What is needed →
Repeat exactly the line with "This screenshot has width=525, height=366." and each line after it to the end of the data below; pictures stay out.

[Saved entries]

■ ■ ■

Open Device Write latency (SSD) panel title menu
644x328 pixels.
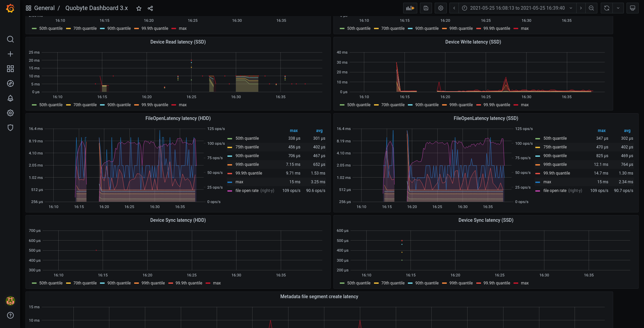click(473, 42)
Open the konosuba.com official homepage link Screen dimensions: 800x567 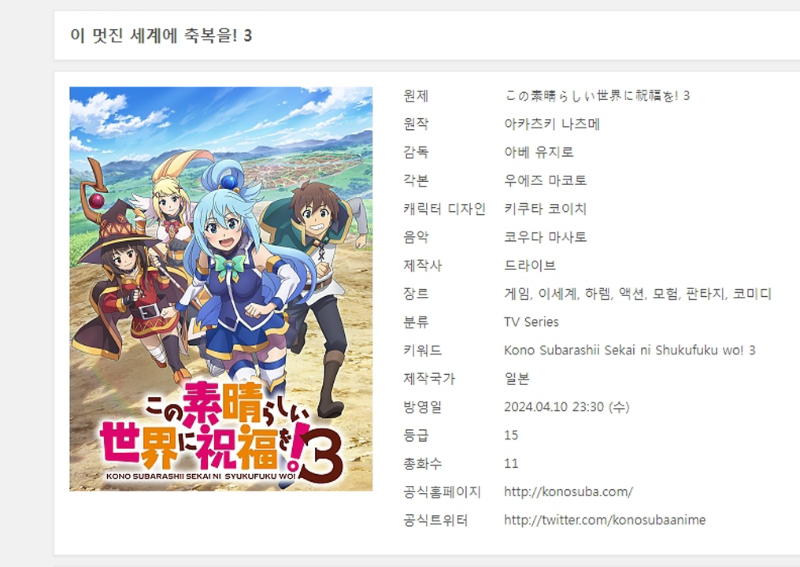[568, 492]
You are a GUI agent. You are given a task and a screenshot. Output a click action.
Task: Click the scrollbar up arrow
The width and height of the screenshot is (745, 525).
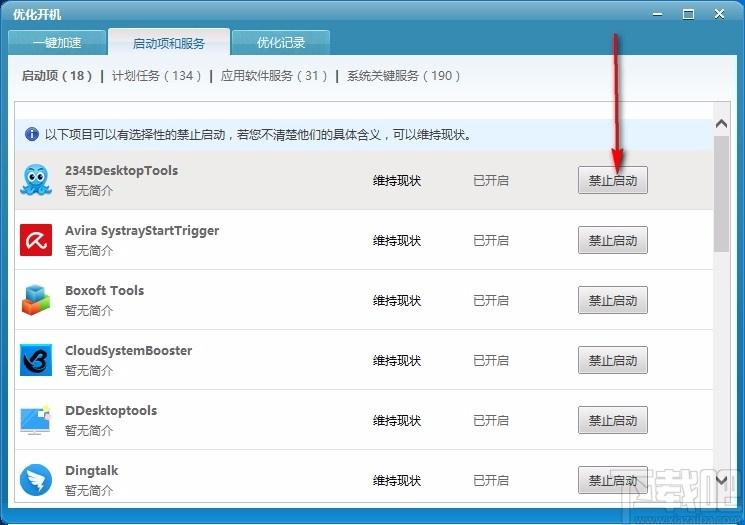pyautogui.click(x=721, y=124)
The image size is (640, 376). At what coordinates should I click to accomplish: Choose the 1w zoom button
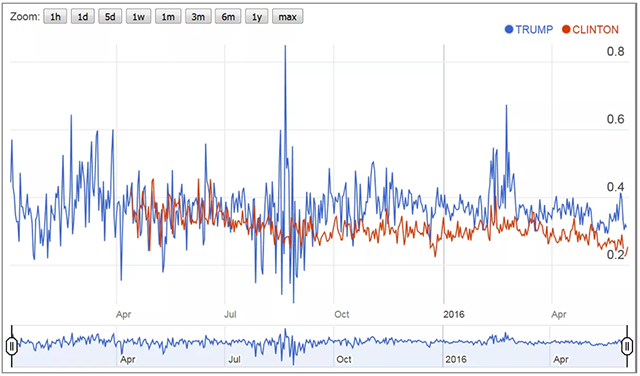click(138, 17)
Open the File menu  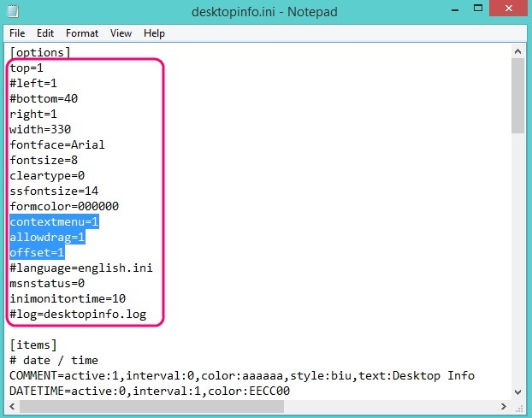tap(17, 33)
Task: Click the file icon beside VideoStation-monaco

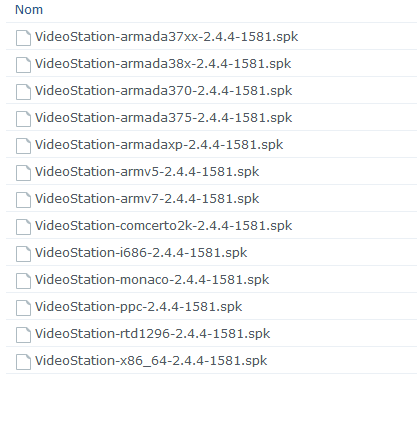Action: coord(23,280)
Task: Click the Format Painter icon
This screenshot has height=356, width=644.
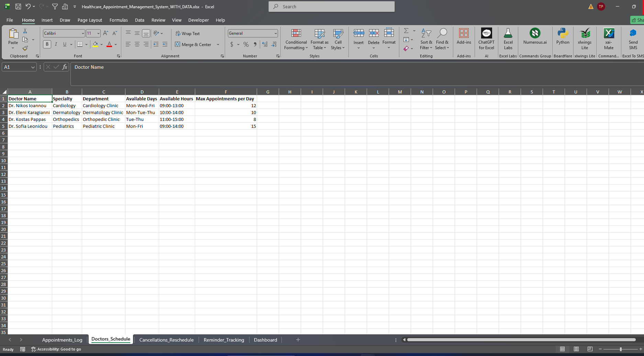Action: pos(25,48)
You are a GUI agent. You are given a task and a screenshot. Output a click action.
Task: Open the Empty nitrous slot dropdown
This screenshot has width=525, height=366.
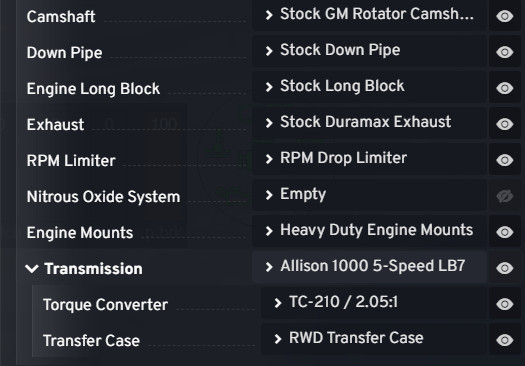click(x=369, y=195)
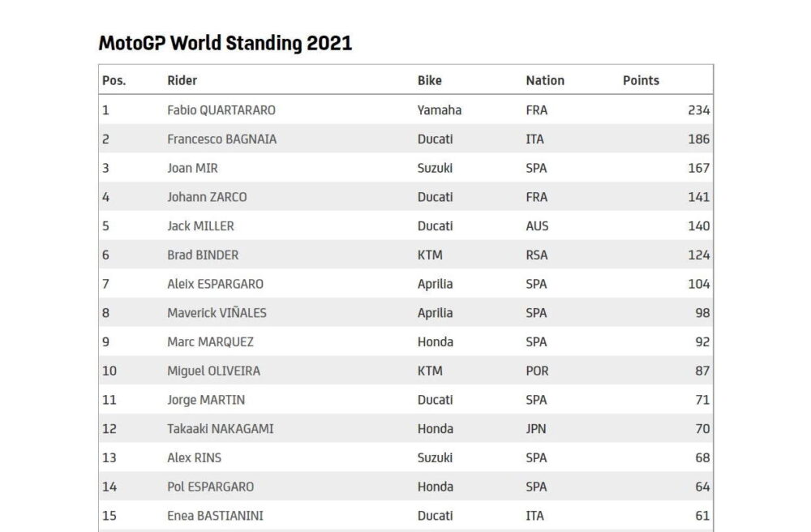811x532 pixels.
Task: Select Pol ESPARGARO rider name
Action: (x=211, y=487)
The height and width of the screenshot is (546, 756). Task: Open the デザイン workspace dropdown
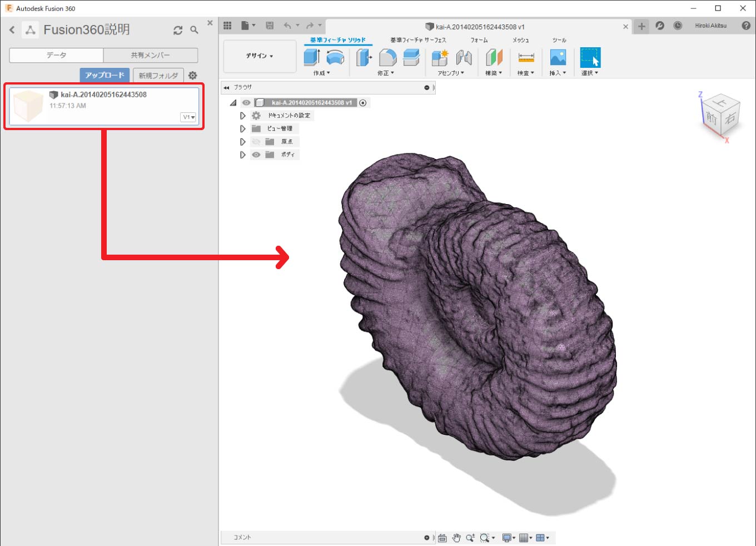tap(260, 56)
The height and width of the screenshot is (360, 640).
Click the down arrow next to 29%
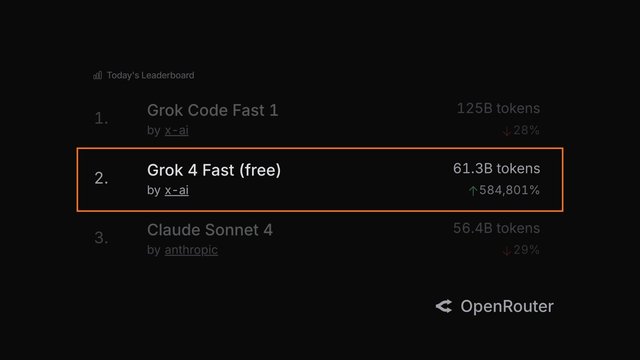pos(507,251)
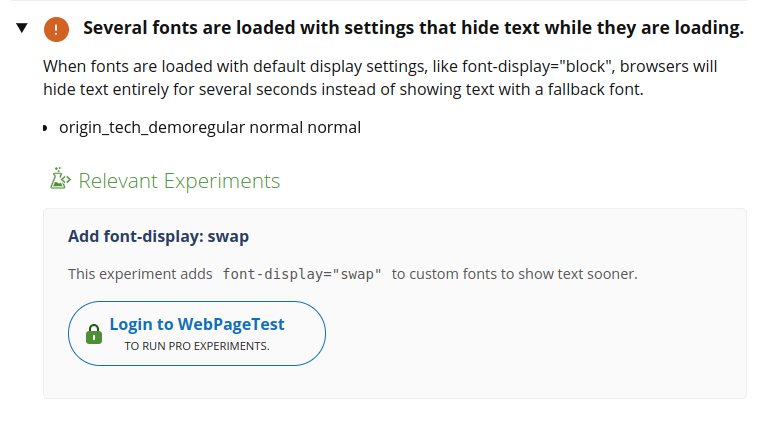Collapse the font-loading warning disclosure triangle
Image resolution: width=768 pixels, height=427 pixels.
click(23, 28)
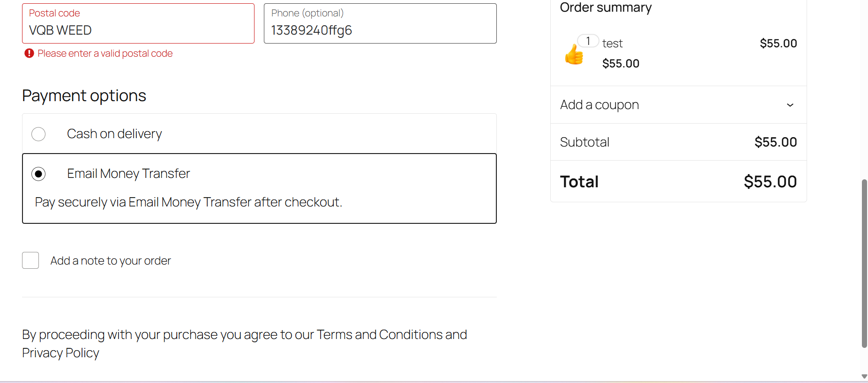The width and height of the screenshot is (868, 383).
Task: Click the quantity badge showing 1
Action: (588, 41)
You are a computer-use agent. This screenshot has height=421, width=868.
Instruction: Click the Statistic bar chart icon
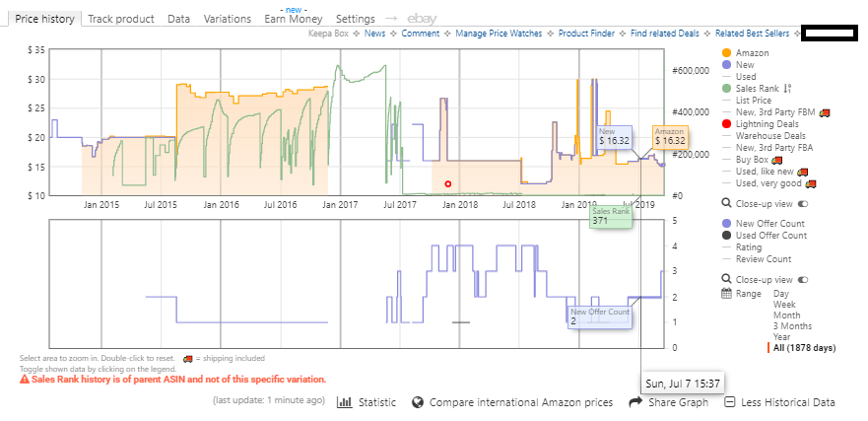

■ ■ ■

Written response →
This screenshot has width=525, height=366.
click(x=369, y=195)
811x532 pixels.
Task: Select Pol ESPARGARO rider name
Action: (x=211, y=487)
The height and width of the screenshot is (546, 756). Task: Open the デザイン workspace dropdown
tap(260, 56)
The height and width of the screenshot is (360, 640).
Click the down arrow next to 29%
pos(507,251)
Collapse the font-loading warning disclosure triangle
Image resolution: width=768 pixels, height=427 pixels.
click(23, 28)
The width and height of the screenshot is (868, 383).
Task: Click the quantity badge showing 1
Action: (588, 41)
You are a computer-use agent. This screenshot has height=421, width=868.
Instruction: Click the Statistic bar chart icon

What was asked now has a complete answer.